━━━ 本文

監督:ファン・カルロス・フレスナディージョ

製作総指揮:ダニー・ボイル、アレックス・ガーランド

キャスト:ロバート・カーライル、イモージェン・プーツ、マッキントッシュ・マグルトン、ジェレミー・レナー、ローズ・バーン

 

人間を狂暴化させる「レイジウイルス」によってイギリスが壊滅してから28週後。感染者が全て餓死して事態が収束したイギリス国内に、NATO軍の主導で国民の帰宅がはじまる。

ところが、ひょんなことから再び感染が発生。市民や軍の駐留部隊を巻き込みながら、壮絶なパンデミックが広まっていき……

 

「28週後...」感想

「ゾンビに襲われる」シーンなのに美しい

まず、本作に登場するのは「ウイルスで狂暴化した人間」なので厳密にはゾンビじゃないんですが、世間的にはゾンビ映画の括りで語られることが多いのでその前提で書いていきます。

━━━━━━

課題内容 - 上にある映画「28週後...」の感想文を、最後の文の直後から書き進めてください。

━━━ 与えられたデータ

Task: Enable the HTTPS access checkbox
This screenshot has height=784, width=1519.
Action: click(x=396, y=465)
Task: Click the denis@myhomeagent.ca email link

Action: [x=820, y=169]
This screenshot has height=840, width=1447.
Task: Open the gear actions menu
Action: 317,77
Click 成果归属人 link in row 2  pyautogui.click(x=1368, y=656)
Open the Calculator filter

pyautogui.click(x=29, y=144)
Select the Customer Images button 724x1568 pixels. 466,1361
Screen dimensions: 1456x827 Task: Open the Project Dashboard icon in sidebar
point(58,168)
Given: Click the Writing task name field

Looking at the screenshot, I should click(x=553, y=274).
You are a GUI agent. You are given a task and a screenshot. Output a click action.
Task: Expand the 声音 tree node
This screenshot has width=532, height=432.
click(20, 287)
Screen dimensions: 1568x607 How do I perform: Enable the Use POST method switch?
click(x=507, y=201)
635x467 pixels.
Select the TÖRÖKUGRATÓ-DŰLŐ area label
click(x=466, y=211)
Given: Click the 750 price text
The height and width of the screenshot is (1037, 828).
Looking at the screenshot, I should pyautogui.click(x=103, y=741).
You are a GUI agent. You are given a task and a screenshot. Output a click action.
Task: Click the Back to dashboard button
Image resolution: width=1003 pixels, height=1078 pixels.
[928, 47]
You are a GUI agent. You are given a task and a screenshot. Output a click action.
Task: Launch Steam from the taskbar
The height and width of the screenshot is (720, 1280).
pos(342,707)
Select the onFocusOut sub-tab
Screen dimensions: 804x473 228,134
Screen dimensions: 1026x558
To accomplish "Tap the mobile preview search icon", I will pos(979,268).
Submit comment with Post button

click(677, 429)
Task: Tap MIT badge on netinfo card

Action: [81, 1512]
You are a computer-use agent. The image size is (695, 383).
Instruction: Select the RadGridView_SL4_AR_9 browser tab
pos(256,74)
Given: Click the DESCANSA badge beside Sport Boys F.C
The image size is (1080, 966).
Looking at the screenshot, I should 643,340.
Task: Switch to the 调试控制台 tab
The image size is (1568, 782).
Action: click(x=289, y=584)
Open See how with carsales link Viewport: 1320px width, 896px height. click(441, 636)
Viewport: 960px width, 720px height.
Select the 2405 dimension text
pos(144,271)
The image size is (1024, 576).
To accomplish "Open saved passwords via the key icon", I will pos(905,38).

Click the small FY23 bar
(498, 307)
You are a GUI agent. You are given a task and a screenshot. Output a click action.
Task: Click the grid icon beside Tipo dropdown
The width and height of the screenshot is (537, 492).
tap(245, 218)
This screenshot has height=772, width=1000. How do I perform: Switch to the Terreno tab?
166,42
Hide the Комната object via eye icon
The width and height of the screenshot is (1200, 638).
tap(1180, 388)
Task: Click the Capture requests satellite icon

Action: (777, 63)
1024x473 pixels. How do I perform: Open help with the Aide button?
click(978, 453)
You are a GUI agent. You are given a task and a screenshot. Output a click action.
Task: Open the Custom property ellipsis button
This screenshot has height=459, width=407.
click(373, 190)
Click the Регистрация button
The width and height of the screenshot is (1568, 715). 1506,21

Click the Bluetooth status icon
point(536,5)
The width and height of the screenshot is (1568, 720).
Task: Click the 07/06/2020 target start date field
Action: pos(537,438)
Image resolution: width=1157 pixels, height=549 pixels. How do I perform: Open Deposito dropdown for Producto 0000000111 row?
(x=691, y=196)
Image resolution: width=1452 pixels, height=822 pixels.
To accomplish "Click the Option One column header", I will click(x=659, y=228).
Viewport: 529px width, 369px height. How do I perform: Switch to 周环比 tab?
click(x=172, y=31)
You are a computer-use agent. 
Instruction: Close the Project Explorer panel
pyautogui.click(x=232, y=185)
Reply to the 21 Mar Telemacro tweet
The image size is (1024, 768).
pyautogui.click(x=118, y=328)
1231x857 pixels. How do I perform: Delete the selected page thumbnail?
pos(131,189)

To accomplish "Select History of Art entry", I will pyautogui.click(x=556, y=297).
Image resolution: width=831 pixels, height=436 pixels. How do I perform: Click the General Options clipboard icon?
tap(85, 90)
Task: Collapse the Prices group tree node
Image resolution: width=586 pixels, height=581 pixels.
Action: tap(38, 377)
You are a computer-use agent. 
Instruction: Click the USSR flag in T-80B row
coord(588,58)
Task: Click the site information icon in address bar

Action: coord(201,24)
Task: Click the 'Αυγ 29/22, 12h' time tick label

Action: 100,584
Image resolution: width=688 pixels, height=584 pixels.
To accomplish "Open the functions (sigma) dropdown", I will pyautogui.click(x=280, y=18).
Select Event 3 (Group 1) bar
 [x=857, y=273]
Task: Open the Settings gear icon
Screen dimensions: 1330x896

━━━━━━

結果 -
で、この「28週後…」ですが、1作目と比べるとアクションホラーとして圧倒的にパワーアップしてるんですよね

前作のヒットで予算が大幅に増えたのもあるんでしょうが、軍による壮絶な殲滅戦や空爆、ヘリコプターによる戦闘シーンなど、「ドーン・オブ・ザ・デッド」や「ゾンビランド」のようなハリウッド大作にも全く引けを取らないスケール感。

前作は「ゾンビよりも人間の生存者の方がよっぽど怖い」と思わせるダークさが印象的でしたが、本作はもっと単純に「派手なゾンビアクション映画が観たい!」と言う人でも楽しめるのが魅力でしょう。

 

しかも、シリーズの生みの親がダニー・ボイル監督なのもあってか、ゾンビによる襲撃シーンは怖いはずなのに「綺麗だなぁ」と思ってしまう部分もあります。

特にオープニングの襲撃シーン。「爽快な大草原で見渡す限りゾンビが迫ってくる中を、必死の形相で走って逃げる」というシチュエーションに絶望感たっぷりのテーマソングがベストマッチして、退廃的な美しさを感じさせてくれました。

他にも、屋上スナイパー部隊によるゾンビ狙撃戦とか火炎放射での焼死シーンとか、カメラワークや演出がいちいちハイセンスです。「エンターテインメントとして絶望感を映し出す」ということへの徹底的なこだわりが感じられます。

ダニー・ボイルが関わった作品って、こういう風に娯楽作なのに芸術派だな部分もあるからいいですよね。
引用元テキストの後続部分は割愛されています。